- [Exercise description]:
Copy out every line of the records below word for word, leaving out the pictures.

- [Input material]:

========

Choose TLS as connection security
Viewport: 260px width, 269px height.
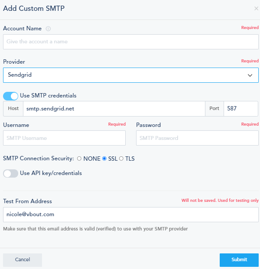(121, 159)

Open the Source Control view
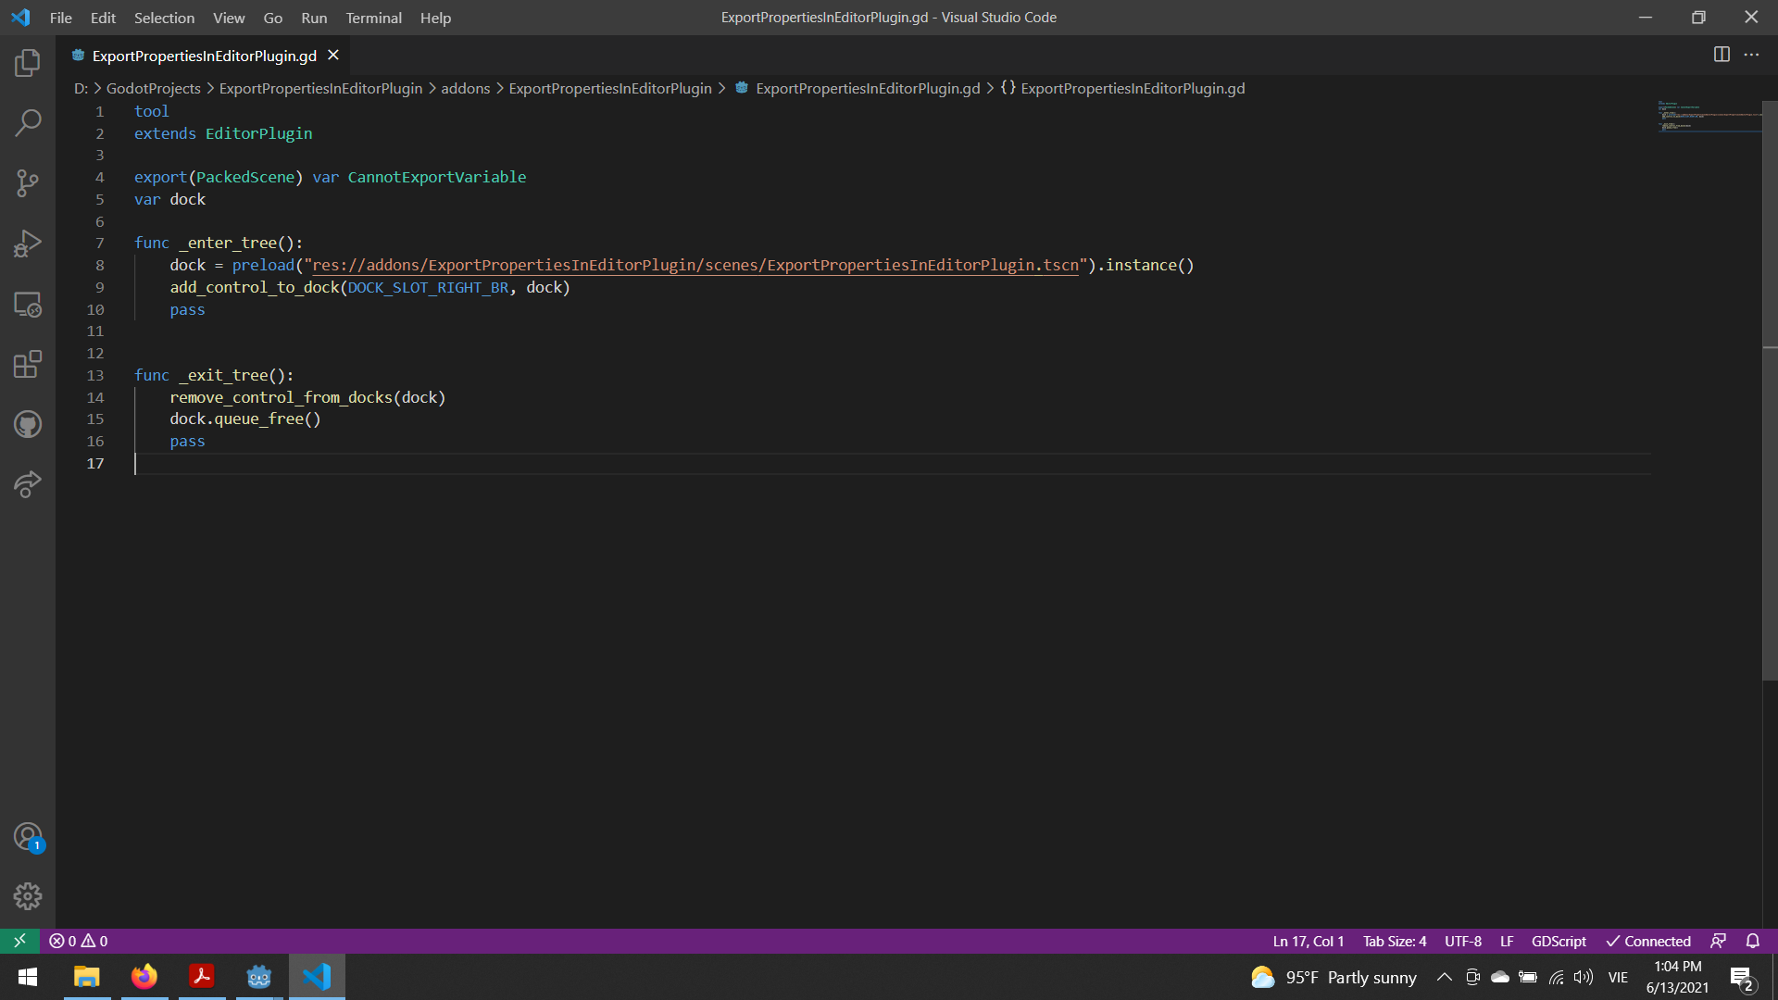28,182
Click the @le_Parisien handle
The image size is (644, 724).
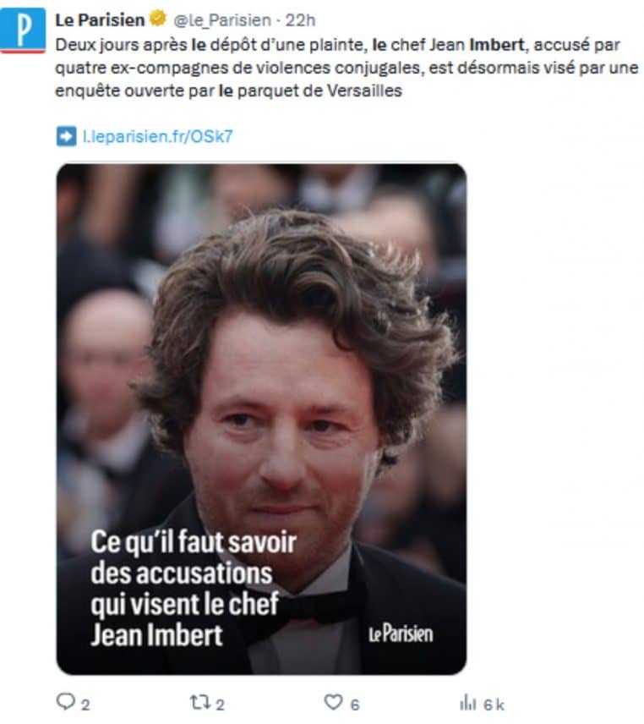(x=222, y=20)
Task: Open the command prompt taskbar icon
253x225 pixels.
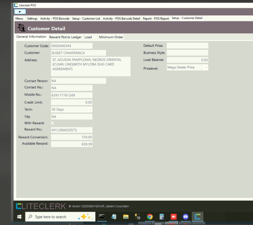Action: (x=102, y=217)
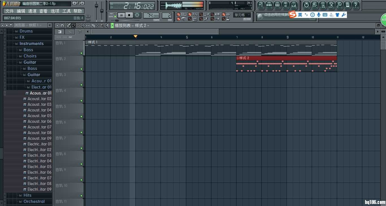Screen dimensions: 386x206
Task: Open the mixer window from top toolbar
Action: click(294, 5)
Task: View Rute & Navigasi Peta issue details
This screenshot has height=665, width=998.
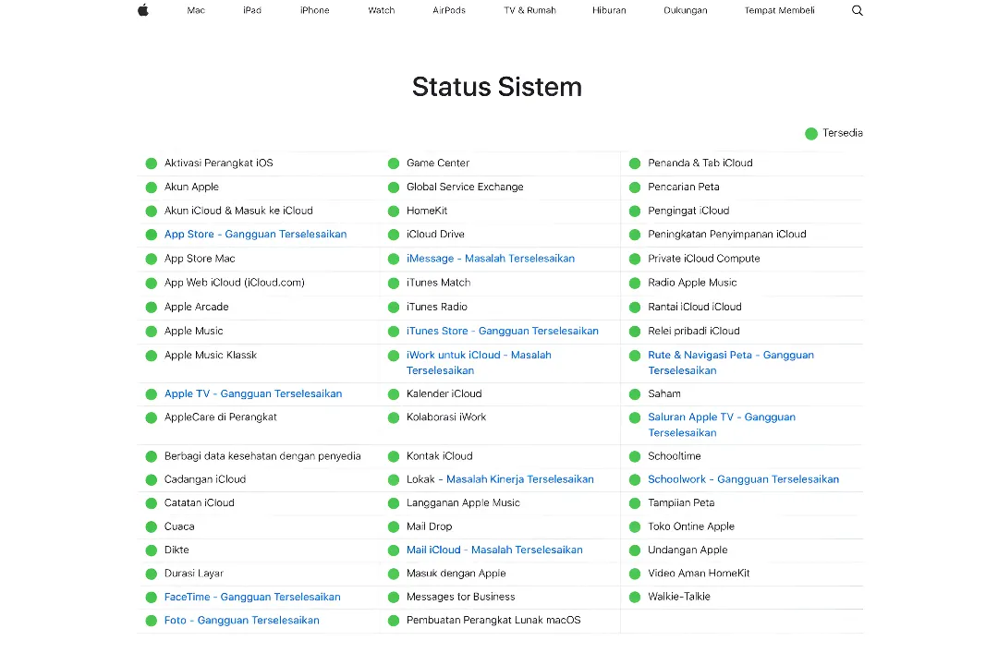Action: click(730, 362)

========

- [Task output]:
Choose TLS as connection security
Viewport: 260px width, 269px height.
(121, 159)

Open the Source Control view
28,182
Click the @le_Parisien handle
The image size is (644, 724).
(x=222, y=20)
Task: Open the command prompt taskbar icon
253x225 pixels.
Action: (x=102, y=217)
Screen dimensions: 386x206
Task: Open the mixer window from top toolbar
Action: click(294, 5)
Task: View Rute & Navigasi Peta issue details
This screenshot has height=665, width=998.
Action: click(730, 362)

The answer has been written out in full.